=== EXTRACTED DATA ===
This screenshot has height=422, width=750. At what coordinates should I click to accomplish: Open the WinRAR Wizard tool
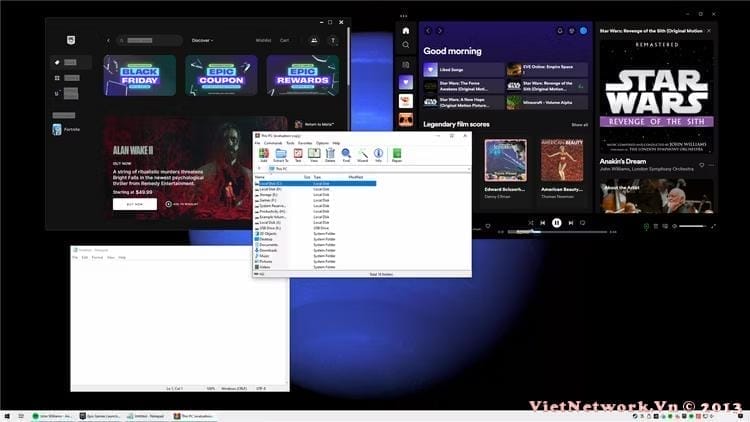362,155
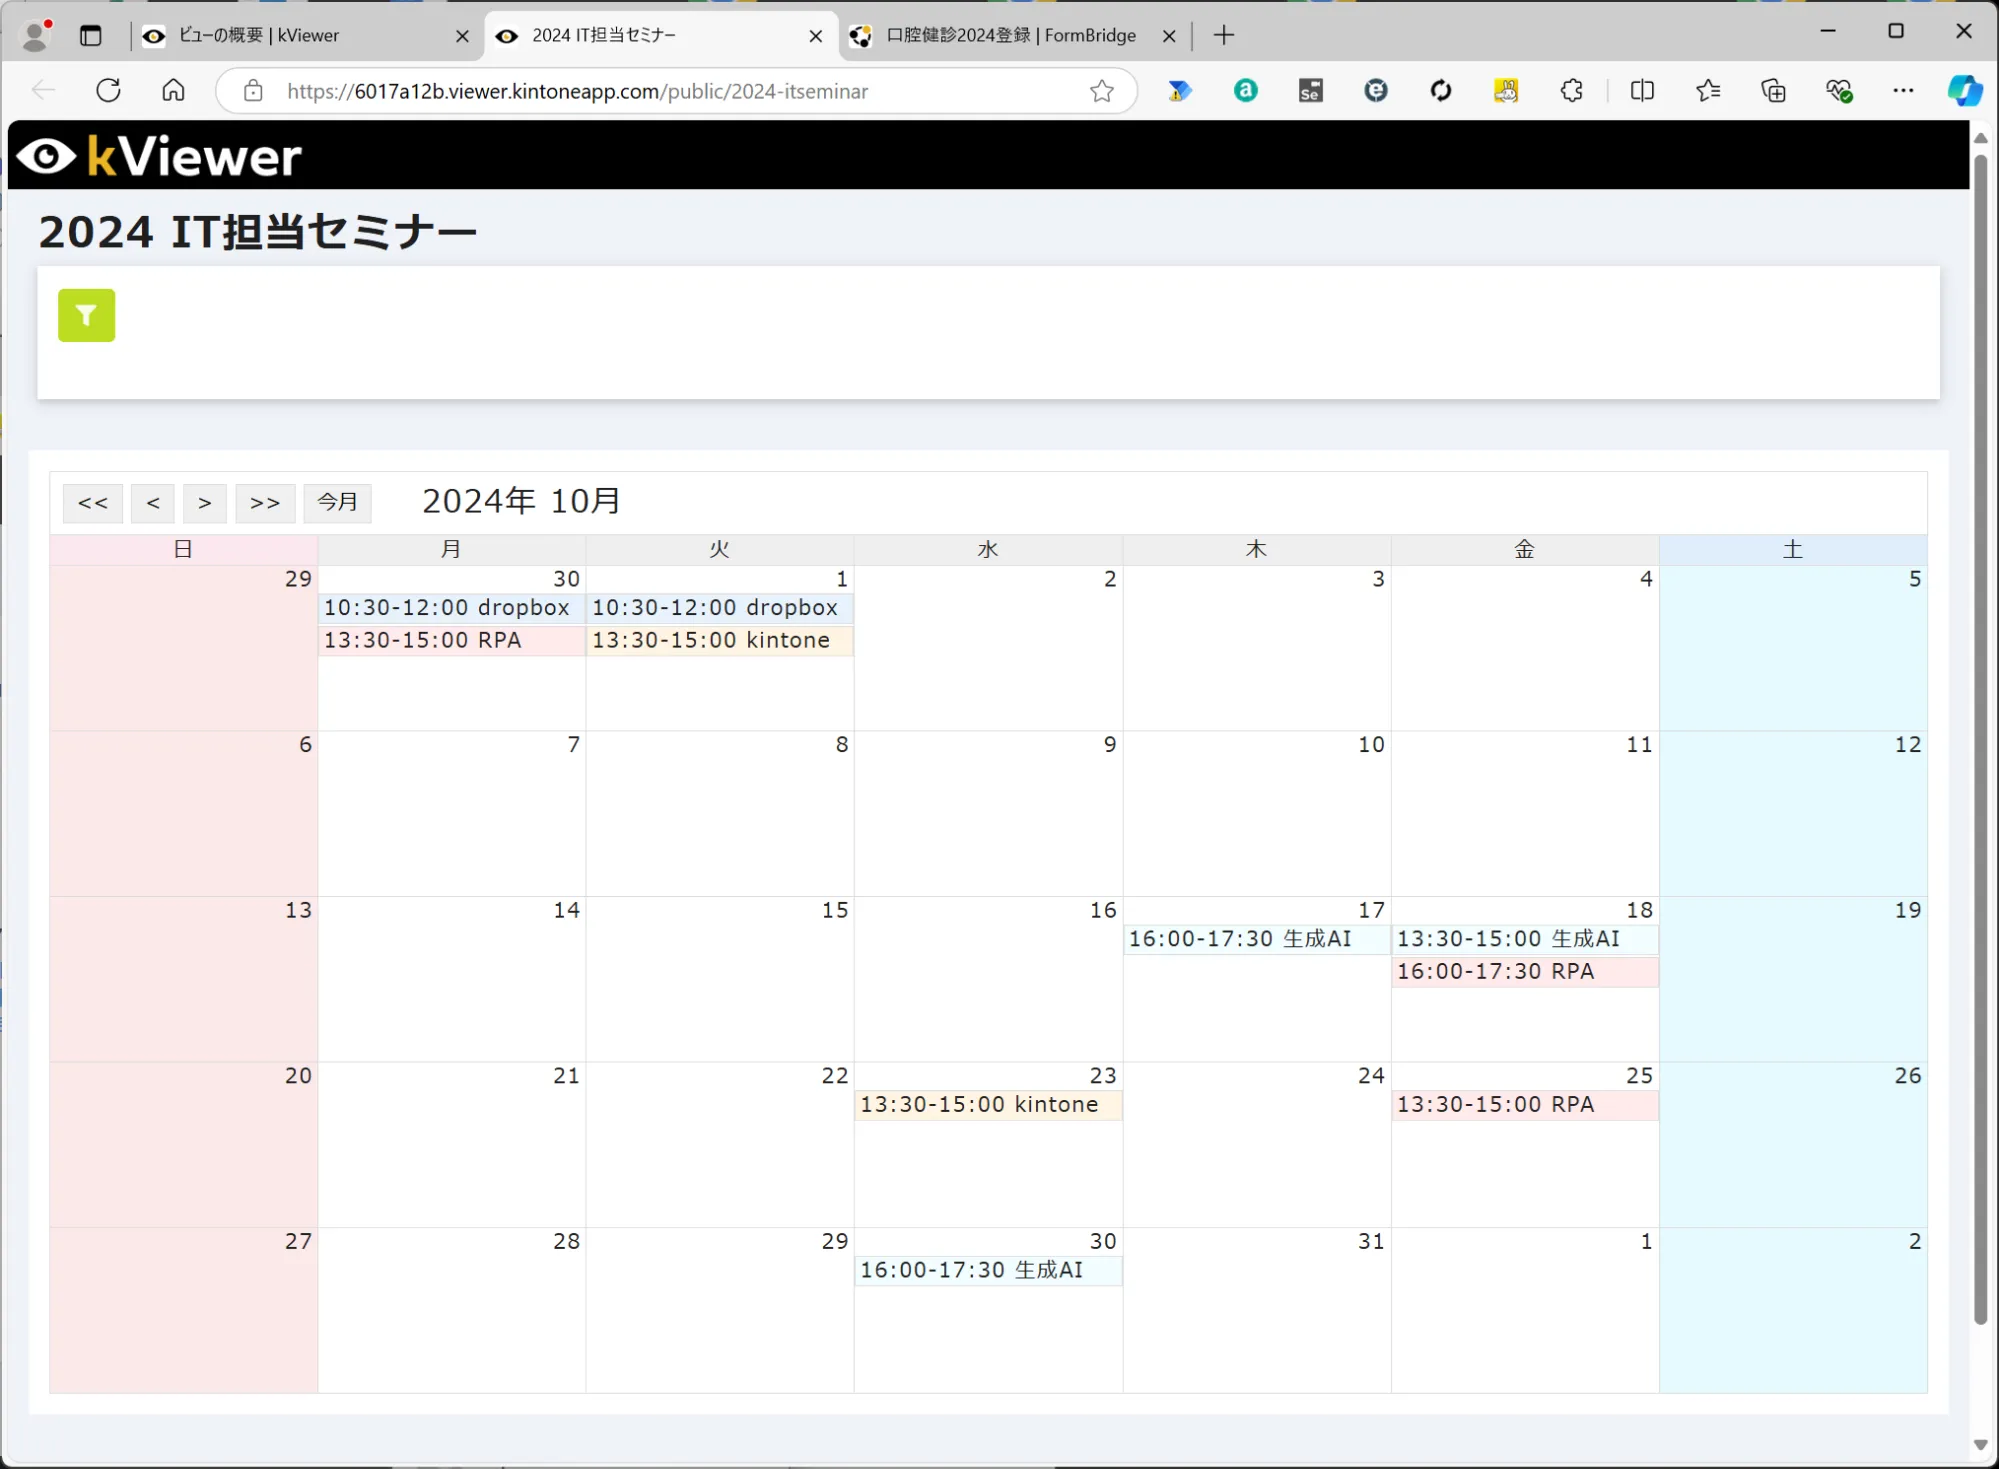The height and width of the screenshot is (1469, 1999).
Task: Open the browser Collections icon
Action: (x=1773, y=91)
===
*WHAT THE EXERCISE ASKS*: Can you edit the data above so that "WinRAR Wizard" is replaced by "WinRAR archive manager" and everything else stays unchanged? Leave the pictures out of your answer.

*SOLVED PROBLEM*:
This screenshot has height=422, width=750. At what coordinates should I click to accomplish: Open the WinRAR archive manager tool
362,155
The height and width of the screenshot is (1469, 1999).
Task: Open the browser Collections icon
Action: (x=1773, y=91)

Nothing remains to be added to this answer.